Tofu Whey Wastewater as a Beneficial Supplement to Poultry Farming: Improving Production Performance and Protecting against Salmonella Infection.
Xuehuai ShenYayuan XuLei YinJianghua ChengDongdong YinRuihong ZhaoYin DaiXiaomiao HuHongyan HouKun QianXiaocheng PanYongjie LiuPublished in: Foods (Basel, Switzerland) (2022)

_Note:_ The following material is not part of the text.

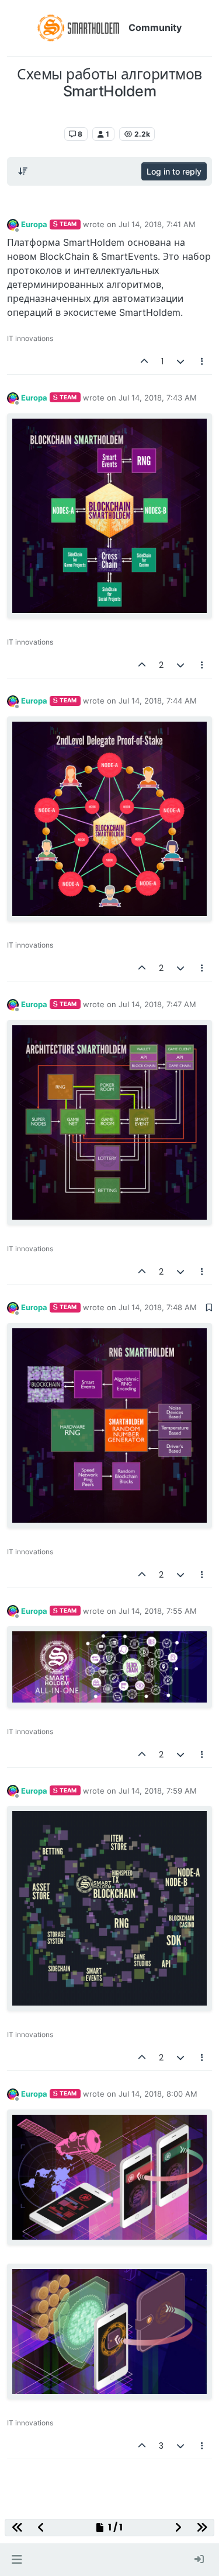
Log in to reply (174, 171)
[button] (17, 2559)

Tofu whey wastewater (TWW) is a by-product of the tofu production process, and contains high amounts of organic products and Lactobacillus ap . However, no studies have been reported on whether naturally fermented TWW can be used as a beneficial additive for poultry production. This study analyzed the main nutritional components and microbial flora of naturally fermented TWW from rural tofu processing plants and their effect on chick production performance, role in modulating the biochemical and immune parameters, and protection against Salmonella enteritidis ( S. enteritidis ) infection. It was observed that the average pH of TWW was 4.08; therefore, the total viable count was 3.00 × 10 9 CFU/mL and the abundance of Lactobacillus was 92.50%. Moreover, TWW supplementation increased the total weight gain and feed intake, reduced the feed/gain ratio, increased the length and relative weight of the gut, and reduced the colonization and excretion of S. enteritidis in chickens. Additionally, TWW decreased oxidative damage and pro-inflammatory cytokine secretion caused by S. enteritidis infection. In addition, TWW supplementation ensured the structure of the intestine remained relatively intact in S. enteritidis -infected chicken. Furthermore, TWW markedly promoted the intestinal barrier integrity and up-regulated the relative abundance of Lactobacillus , counteracting the changes in gut microbiota caused by S. enteritidis infection in chicken. In conclusion, our data demonstrated that TWW could be used as a beneficial addition to poultry production, providing a research basis for the further development of TWW as a health care application in in food-producing animal.